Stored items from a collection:
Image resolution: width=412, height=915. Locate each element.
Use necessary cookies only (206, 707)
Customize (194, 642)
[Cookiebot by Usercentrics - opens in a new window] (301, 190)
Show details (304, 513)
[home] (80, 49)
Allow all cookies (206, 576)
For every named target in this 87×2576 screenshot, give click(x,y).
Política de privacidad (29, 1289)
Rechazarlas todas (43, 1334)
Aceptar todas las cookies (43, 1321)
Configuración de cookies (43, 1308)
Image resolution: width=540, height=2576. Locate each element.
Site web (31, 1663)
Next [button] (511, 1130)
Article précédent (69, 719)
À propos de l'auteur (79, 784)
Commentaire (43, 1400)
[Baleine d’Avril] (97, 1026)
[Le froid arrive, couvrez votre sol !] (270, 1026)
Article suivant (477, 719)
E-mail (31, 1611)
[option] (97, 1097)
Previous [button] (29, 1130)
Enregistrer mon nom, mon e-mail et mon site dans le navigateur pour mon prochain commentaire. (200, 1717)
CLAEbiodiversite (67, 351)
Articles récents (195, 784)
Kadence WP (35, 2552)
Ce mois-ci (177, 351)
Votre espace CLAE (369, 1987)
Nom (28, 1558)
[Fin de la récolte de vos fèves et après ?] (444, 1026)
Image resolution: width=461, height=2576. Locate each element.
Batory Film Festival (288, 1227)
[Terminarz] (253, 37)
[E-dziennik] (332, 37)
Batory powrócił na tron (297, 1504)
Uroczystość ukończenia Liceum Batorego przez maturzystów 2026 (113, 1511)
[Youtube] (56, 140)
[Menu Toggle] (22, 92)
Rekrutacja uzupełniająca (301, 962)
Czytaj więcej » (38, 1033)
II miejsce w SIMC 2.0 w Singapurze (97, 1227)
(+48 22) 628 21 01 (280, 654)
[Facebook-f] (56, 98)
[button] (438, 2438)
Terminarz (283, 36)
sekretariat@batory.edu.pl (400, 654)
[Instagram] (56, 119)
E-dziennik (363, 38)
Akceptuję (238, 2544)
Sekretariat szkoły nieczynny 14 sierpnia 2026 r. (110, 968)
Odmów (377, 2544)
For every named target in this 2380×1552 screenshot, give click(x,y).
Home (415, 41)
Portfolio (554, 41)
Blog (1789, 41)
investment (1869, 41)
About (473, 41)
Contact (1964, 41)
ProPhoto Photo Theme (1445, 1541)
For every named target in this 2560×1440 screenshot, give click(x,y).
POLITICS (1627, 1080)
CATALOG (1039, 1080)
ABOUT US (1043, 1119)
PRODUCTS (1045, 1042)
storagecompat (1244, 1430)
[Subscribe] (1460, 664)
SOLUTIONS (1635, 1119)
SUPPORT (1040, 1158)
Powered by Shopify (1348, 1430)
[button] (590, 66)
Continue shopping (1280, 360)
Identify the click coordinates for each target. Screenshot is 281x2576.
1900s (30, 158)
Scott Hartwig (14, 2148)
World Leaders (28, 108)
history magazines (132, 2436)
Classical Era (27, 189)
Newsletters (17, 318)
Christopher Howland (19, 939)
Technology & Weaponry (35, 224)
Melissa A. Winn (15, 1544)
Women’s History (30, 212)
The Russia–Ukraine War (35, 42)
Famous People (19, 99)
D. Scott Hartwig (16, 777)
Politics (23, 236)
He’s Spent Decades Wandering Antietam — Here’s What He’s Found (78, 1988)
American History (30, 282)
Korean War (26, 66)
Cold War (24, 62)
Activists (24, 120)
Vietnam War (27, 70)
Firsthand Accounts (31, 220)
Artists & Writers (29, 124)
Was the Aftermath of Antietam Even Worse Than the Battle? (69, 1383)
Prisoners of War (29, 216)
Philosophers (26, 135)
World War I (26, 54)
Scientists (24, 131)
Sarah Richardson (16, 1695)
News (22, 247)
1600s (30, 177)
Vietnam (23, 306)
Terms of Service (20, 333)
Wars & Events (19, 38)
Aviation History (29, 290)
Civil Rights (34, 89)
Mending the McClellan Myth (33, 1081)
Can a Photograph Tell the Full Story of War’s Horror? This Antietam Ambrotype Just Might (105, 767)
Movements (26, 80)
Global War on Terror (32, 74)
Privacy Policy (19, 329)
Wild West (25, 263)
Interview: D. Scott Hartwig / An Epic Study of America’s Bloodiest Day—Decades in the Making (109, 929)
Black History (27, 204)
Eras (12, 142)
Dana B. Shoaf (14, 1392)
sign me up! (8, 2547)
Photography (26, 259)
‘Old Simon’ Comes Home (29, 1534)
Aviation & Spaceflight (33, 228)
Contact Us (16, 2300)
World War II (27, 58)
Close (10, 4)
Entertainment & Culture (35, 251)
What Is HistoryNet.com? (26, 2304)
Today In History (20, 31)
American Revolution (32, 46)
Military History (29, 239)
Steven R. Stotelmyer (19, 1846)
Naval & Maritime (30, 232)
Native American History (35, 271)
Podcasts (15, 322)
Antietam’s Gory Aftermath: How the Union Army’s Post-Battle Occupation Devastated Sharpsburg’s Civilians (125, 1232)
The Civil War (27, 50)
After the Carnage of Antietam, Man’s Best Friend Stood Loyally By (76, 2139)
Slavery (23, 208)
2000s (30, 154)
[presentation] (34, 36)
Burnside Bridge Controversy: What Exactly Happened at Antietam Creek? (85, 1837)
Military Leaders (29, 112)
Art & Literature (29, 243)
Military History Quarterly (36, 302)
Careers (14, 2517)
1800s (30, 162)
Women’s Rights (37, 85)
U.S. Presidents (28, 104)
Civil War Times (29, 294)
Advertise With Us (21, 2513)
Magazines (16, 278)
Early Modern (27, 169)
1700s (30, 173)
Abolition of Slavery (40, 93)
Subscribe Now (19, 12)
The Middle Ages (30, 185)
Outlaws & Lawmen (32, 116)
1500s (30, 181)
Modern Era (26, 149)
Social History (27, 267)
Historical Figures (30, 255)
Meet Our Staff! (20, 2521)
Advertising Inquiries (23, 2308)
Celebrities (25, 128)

(Task to complete): The lines from the beginning of the records through the line containing "Configuración de cookies (43, 1308)" should be reproduced exactly. Include nothing else.

(Final answer):
Image resolution: width=412, height=915. Locate each element.
Use necessary cookies only (206, 707)
Customize (194, 642)
[Cookiebot by Usercentrics - opens in a new window] (301, 190)
Show details (304, 513)
[home] (80, 49)
Allow all cookies (206, 576)
For every named target in this 87×2576 screenshot, give click(x,y).
Política de privacidad (29, 1289)
Rechazarlas todas (43, 1334)
Aceptar todas las cookies (43, 1321)
Configuración de cookies (43, 1308)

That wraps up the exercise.